TorchTrainer hangs when only 1 worker raises error

Torch trainer hangs until the torch DDP timeout (1800 sec) before throwing an error, if one of the worker fails. Code to reproduce the error:

import torch
import ray
from ray.train.torch import TorchTrainer
from ray.air.config import ScalingConfig
from ray.air import session

def train_fn(args):
    if session.get_local_rank() > 0:
        print("Waiting for main process to do something")
        torch.distributed.barrier()
        print("we are out")
    else:
        raise ValueError
        torch.distributed.barrier()

ray.init()

use_gpu = True

trainer = TorchTrainer(
    train_fn,
    scaling_config=ScalingConfig(
        num_workers=6, use_gpu=use_gpu)
)

results = trainer.fit()

The code will be stuck for 1800 seconds before throwing any error.

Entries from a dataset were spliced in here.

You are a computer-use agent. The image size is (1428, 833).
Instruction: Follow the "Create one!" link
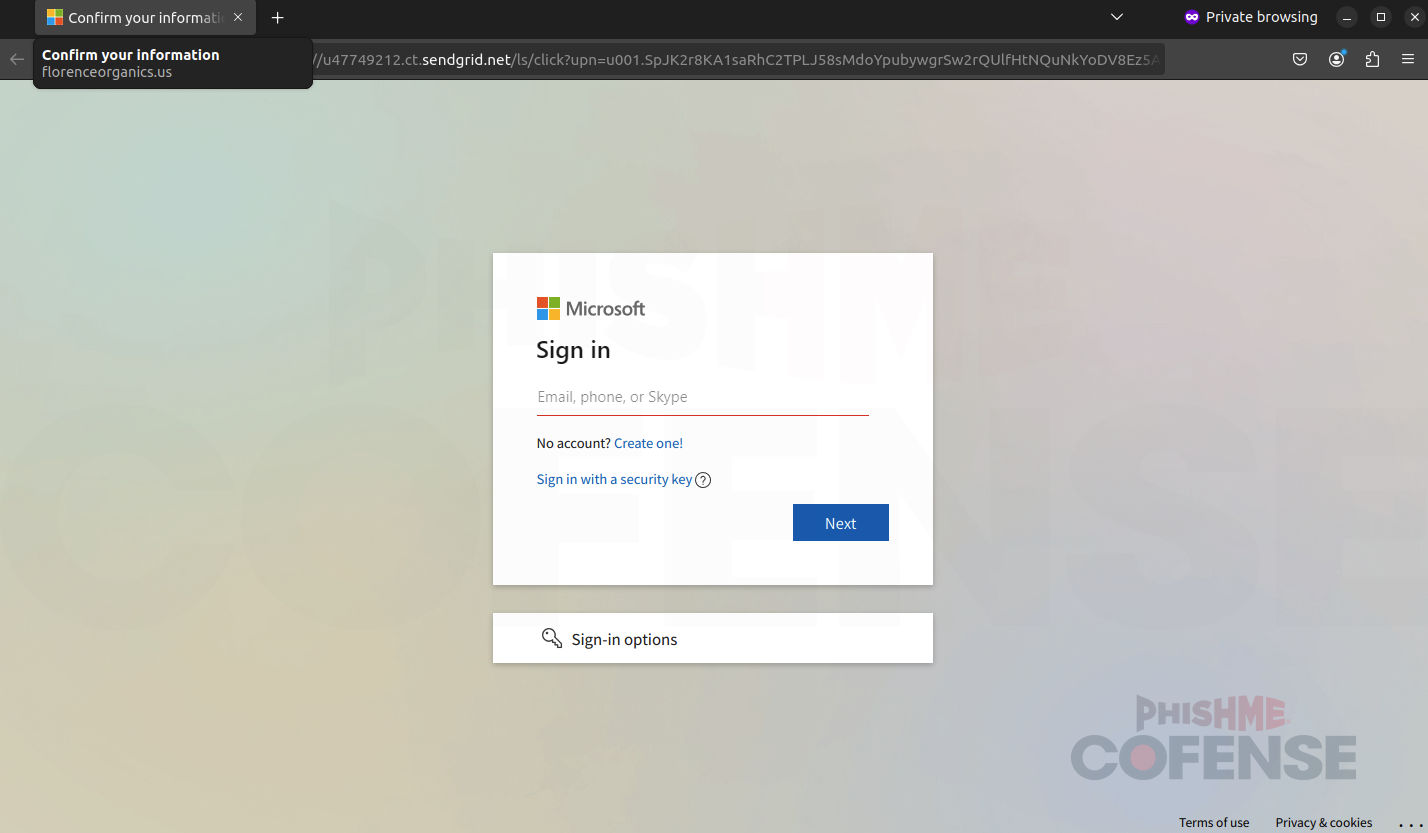(x=648, y=443)
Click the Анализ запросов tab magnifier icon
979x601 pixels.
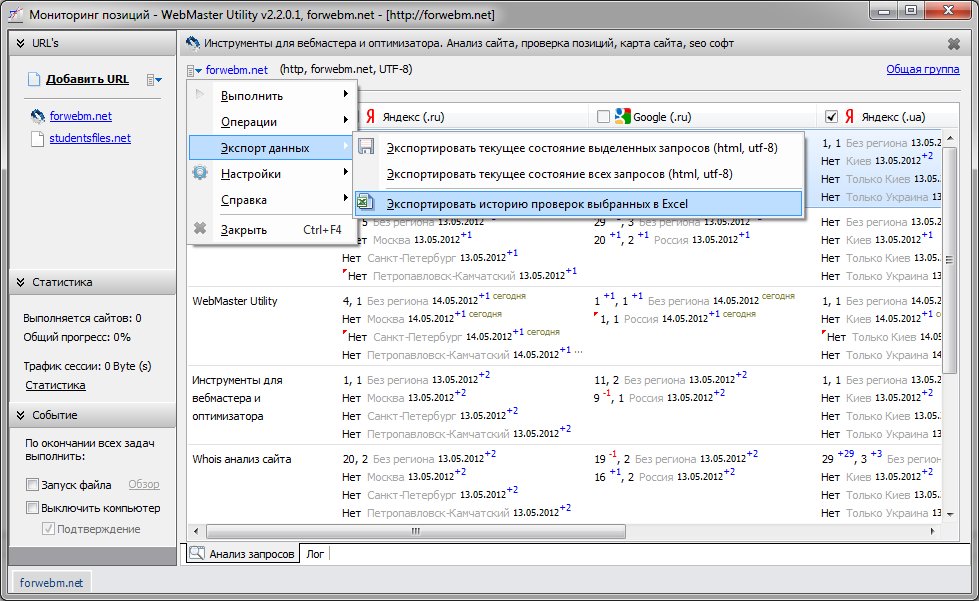point(197,553)
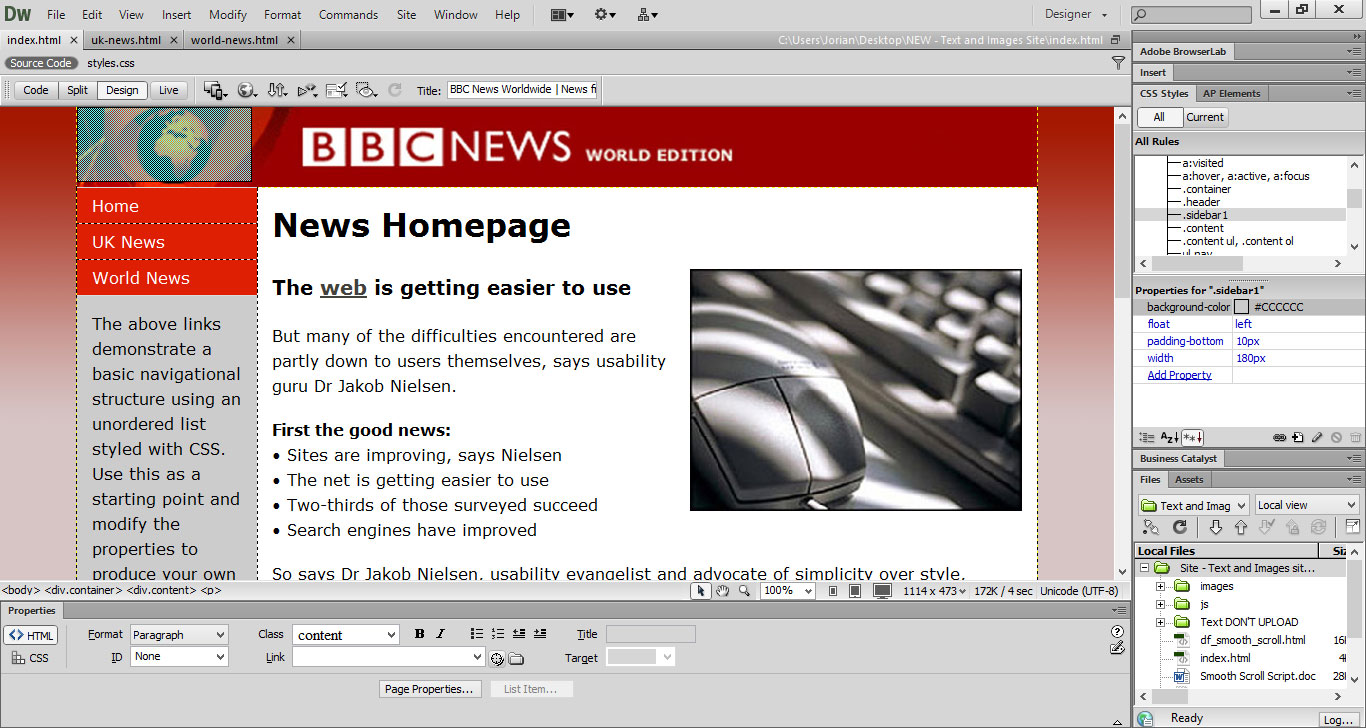Switch to the uk-news.html tab
1366x728 pixels.
click(x=126, y=40)
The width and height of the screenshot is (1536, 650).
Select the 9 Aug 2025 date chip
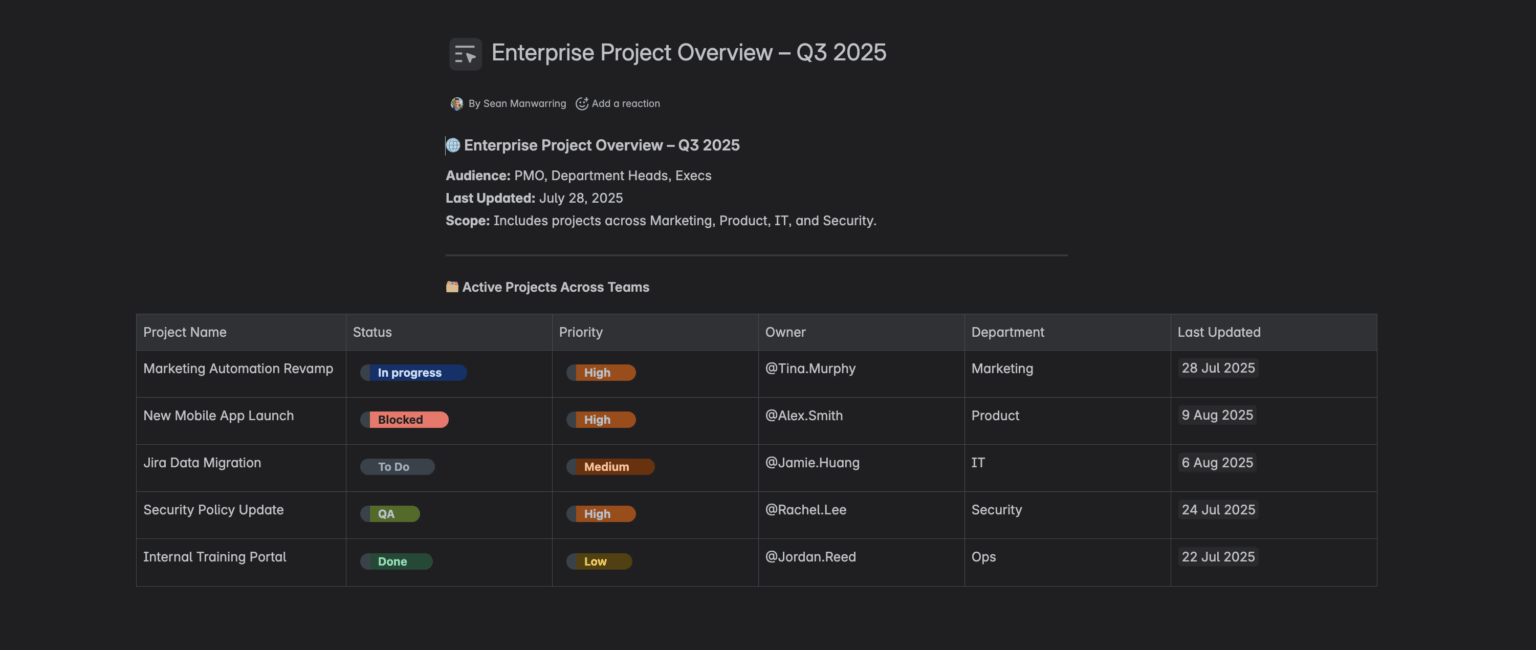coord(1216,415)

Hi @saurabh3949, this is happening because each worker is executing its own training function thread, and the primary TorchTrainer aggregates the results/errors.

Could you share some more details about what your expected behavior is?

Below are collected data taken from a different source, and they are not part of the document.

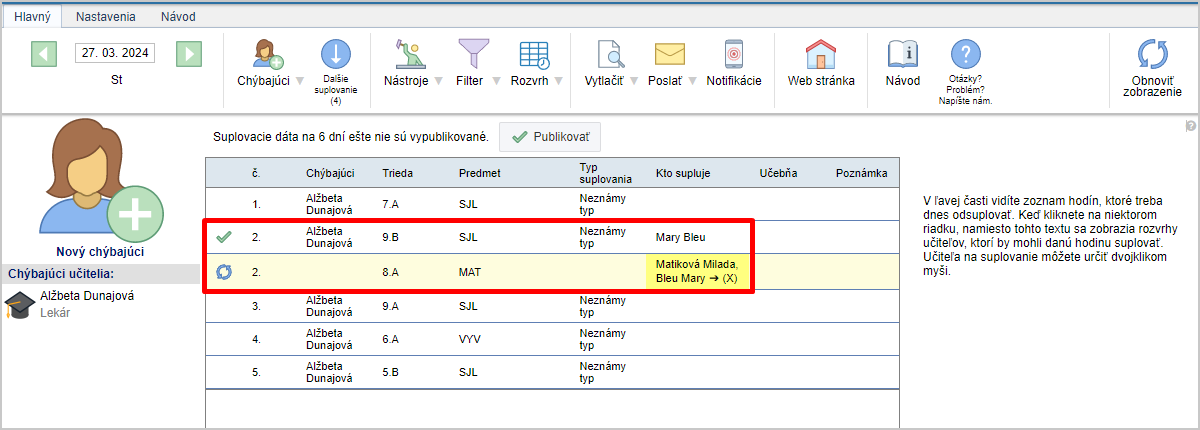Click the Otázky question mark icon
1200x430 pixels.
point(964,54)
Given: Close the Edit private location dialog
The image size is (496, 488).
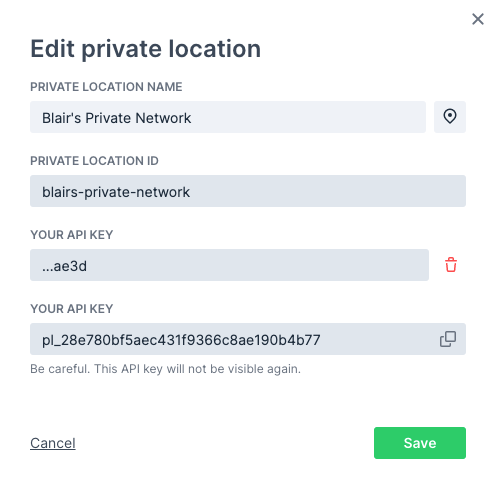Looking at the screenshot, I should coord(478,19).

Thanks for you reply Matthew. I was hoping that the job fails as soon as one of the workers fails. This is the behavior that I get if I run the job with python -m torch.distributed.launch
Is there any way the primary TorchTrainer captures the error and surfaces it?

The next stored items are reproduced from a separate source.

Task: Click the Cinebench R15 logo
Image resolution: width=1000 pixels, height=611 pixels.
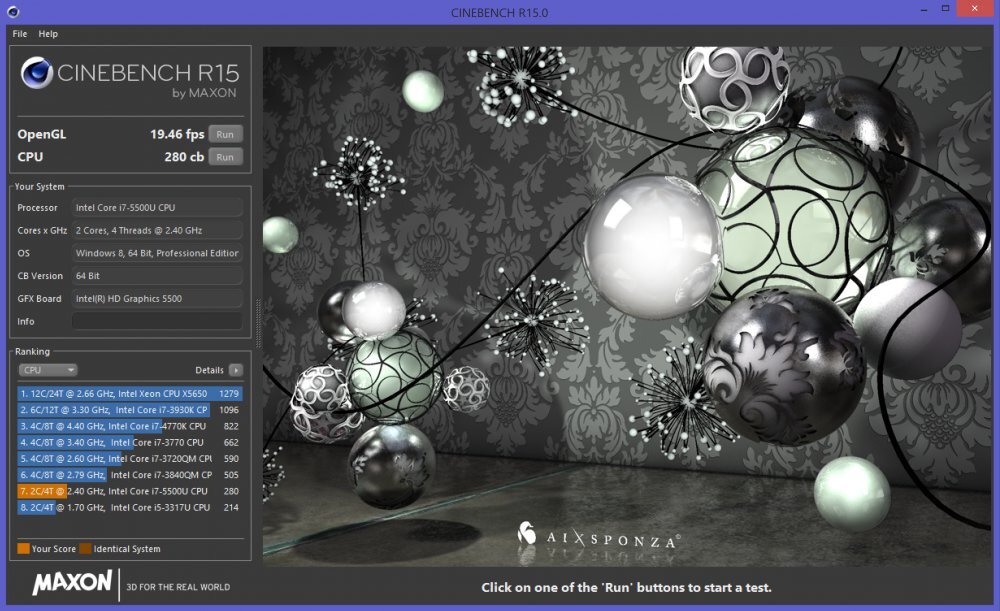Action: coord(130,75)
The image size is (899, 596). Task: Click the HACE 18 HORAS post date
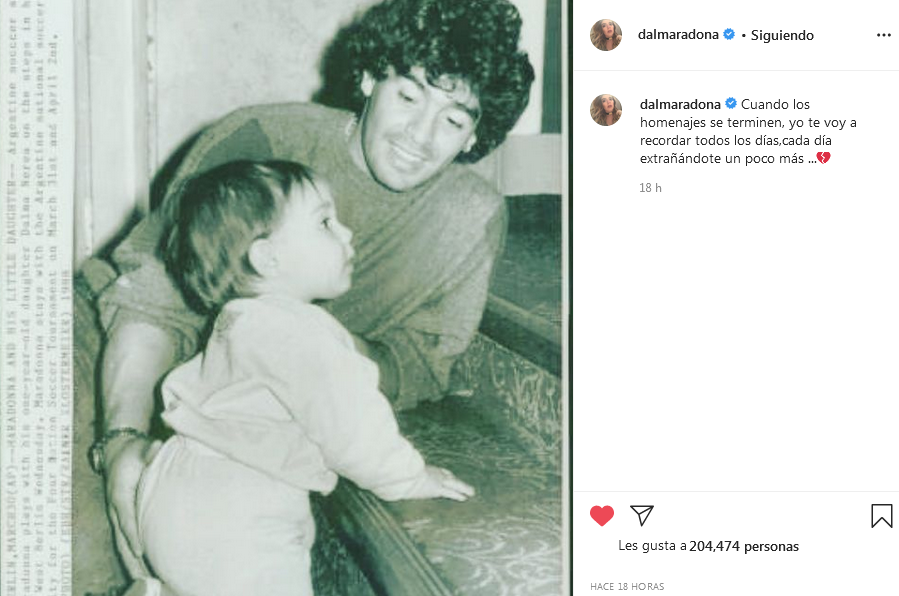click(627, 586)
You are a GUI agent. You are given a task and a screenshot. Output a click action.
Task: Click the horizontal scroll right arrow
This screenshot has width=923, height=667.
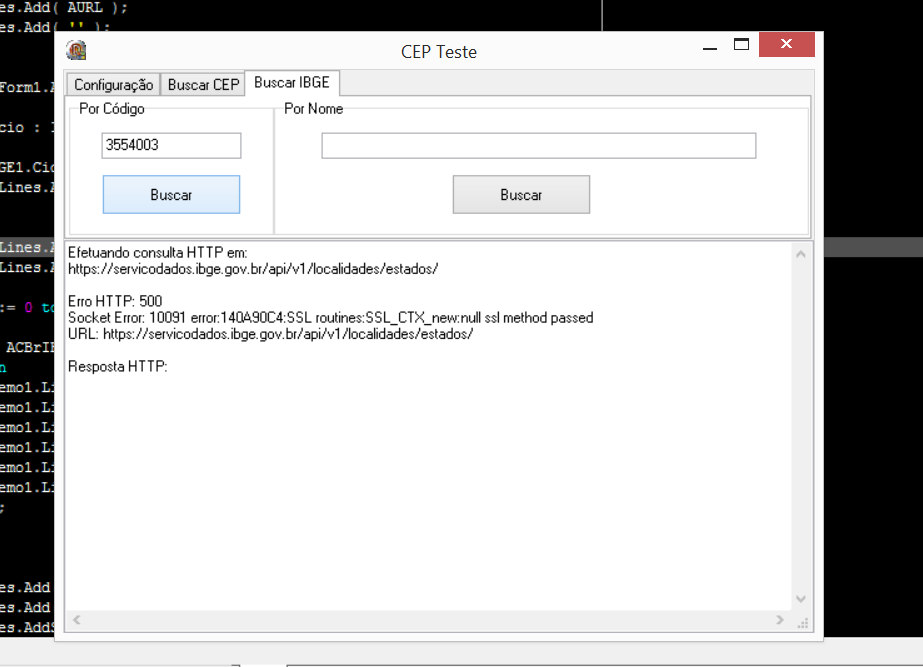point(780,620)
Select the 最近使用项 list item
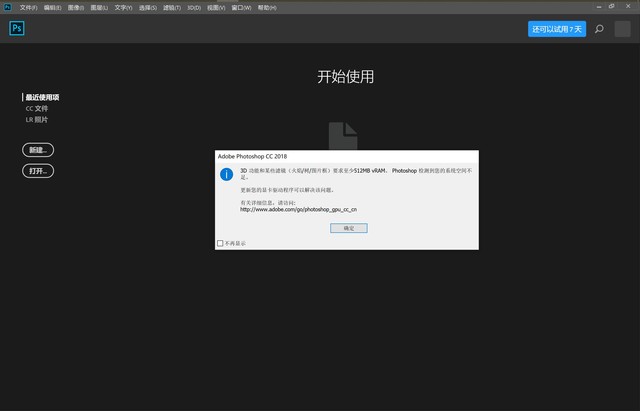 42,97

Oh hm my understanding was that torch.distributed.launch would also hang, but looking at torchrun docs I do see:

On failures or membership changes ALL surviving workers are killed immediately.

@saurabh3949 could you create a Github issue to request/track this change in functionality? Including the comparison script ran with torch distributed would be super helpful too!

cc @amogkam @kai

Hey @saurabh3949- this should be fixed in nightly!

The behavior now matches with torch.distributed.launch- if any worker errors, the entire training run terminates and the error is immediately raised.

Thanks a lot @amogkam !